--- BEGIN ---

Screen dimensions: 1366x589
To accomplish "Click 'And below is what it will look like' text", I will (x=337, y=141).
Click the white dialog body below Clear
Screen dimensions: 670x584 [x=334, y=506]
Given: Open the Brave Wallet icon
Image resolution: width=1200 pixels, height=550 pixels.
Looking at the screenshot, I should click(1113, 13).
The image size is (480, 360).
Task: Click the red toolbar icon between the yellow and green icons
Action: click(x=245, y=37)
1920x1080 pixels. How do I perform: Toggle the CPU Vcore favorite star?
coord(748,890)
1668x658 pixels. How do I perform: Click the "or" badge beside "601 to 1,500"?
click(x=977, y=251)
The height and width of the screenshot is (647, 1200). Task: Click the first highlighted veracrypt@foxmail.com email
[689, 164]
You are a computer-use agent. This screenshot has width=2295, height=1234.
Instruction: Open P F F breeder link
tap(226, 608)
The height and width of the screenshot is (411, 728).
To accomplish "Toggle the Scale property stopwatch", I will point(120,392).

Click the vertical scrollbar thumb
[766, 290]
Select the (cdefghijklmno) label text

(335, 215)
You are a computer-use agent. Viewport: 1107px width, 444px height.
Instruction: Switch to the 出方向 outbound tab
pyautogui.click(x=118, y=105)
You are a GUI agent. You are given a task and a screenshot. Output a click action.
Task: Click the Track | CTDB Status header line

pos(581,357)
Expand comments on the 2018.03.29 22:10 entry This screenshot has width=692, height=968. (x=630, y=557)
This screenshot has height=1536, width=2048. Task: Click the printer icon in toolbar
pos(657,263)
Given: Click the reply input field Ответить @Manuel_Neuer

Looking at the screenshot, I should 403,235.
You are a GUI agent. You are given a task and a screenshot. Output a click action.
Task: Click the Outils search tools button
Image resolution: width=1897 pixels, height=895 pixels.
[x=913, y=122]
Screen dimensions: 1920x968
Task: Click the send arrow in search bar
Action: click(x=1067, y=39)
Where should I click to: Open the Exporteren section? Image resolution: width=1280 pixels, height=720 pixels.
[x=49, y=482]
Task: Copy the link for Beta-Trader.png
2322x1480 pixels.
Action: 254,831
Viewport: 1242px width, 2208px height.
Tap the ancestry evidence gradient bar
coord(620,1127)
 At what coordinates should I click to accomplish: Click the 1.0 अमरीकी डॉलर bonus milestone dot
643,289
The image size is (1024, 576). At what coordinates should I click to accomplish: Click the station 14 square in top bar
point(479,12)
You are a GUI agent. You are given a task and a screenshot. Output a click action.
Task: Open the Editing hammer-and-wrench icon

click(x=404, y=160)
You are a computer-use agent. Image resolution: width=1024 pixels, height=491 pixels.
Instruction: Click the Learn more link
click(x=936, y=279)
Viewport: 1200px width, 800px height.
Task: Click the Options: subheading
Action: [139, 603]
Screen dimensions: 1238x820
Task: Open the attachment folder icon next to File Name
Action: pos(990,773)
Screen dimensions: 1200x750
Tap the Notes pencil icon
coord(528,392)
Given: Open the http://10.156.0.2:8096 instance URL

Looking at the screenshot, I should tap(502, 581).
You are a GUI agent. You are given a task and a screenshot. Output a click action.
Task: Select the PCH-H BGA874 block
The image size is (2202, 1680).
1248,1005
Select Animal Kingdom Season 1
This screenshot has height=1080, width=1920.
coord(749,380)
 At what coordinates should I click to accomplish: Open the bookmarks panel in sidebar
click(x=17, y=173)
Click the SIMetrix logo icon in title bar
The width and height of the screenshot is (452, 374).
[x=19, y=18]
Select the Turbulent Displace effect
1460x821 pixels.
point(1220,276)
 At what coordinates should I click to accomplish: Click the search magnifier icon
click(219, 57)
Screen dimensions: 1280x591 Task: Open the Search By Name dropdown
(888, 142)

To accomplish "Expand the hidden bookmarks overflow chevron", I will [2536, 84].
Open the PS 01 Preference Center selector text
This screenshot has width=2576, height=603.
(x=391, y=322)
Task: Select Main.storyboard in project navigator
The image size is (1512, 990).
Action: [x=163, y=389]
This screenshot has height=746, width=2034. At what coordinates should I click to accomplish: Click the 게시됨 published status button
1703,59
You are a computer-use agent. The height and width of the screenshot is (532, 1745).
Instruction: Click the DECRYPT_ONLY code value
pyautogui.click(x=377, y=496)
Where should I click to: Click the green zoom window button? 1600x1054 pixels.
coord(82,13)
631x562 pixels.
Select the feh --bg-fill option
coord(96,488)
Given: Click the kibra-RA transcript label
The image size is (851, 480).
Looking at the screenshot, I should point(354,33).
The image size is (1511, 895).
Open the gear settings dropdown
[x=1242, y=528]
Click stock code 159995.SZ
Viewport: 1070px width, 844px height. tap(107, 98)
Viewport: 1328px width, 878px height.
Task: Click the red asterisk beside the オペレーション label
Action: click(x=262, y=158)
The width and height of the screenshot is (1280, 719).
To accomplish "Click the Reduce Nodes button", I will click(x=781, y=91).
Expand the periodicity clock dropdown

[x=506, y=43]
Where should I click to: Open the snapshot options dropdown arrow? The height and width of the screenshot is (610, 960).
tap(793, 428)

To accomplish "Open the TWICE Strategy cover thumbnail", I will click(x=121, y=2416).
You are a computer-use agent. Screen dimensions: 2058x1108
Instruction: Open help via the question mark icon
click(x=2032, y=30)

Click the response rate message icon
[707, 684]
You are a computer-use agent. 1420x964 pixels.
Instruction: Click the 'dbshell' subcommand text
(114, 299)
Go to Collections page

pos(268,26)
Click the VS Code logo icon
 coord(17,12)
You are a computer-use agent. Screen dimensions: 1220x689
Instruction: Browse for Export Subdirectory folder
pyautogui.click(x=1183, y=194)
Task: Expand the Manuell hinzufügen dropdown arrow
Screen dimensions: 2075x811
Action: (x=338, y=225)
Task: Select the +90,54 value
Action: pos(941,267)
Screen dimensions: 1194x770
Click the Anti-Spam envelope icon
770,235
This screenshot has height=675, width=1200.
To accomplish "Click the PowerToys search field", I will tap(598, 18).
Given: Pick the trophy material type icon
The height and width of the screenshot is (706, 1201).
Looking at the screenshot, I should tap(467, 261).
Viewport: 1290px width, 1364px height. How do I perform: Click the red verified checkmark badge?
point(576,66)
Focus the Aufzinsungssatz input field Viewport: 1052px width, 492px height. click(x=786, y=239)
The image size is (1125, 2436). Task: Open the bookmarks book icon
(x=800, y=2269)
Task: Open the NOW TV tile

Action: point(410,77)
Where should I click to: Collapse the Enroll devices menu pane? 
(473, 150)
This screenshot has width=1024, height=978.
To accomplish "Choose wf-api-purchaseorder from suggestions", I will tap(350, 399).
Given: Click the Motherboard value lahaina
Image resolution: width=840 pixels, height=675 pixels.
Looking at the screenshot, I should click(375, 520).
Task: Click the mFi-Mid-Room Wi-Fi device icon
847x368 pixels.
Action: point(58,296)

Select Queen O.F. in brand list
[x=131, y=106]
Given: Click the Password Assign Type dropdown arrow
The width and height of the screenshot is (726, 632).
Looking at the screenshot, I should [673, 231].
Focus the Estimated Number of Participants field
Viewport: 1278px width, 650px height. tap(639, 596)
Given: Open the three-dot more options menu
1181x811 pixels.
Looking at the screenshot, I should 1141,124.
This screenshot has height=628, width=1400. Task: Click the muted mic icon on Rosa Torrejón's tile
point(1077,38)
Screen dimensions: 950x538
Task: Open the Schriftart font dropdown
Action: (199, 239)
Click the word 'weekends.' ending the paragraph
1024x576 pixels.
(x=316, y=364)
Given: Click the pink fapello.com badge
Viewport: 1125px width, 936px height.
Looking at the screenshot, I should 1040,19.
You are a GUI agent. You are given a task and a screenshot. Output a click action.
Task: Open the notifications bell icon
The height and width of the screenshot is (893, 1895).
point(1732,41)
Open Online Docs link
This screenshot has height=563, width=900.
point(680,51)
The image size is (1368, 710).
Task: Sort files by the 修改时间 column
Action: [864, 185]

--- END ---

**PROBLEM DESCRIPTION**
Set down the lines from "Given: Click the kibra-RA transcript label" through "[x=506, y=43]" exactly as they appear, with both of those lines included.

**RESULT OF THE EXERCISE**
Given: Click the kibra-RA transcript label
The image size is (851, 480).
Looking at the screenshot, I should point(354,33).
The image size is (1511, 895).
Open the gear settings dropdown
[x=1242, y=528]
Click stock code 159995.SZ
Viewport: 1070px width, 844px height. tap(107, 98)
Viewport: 1328px width, 878px height.
Task: Click the red asterisk beside the オペレーション label
Action: click(x=262, y=158)
The width and height of the screenshot is (1280, 719).
To accomplish "Click the Reduce Nodes button", I will click(x=781, y=91).
Expand the periodicity clock dropdown

[x=506, y=43]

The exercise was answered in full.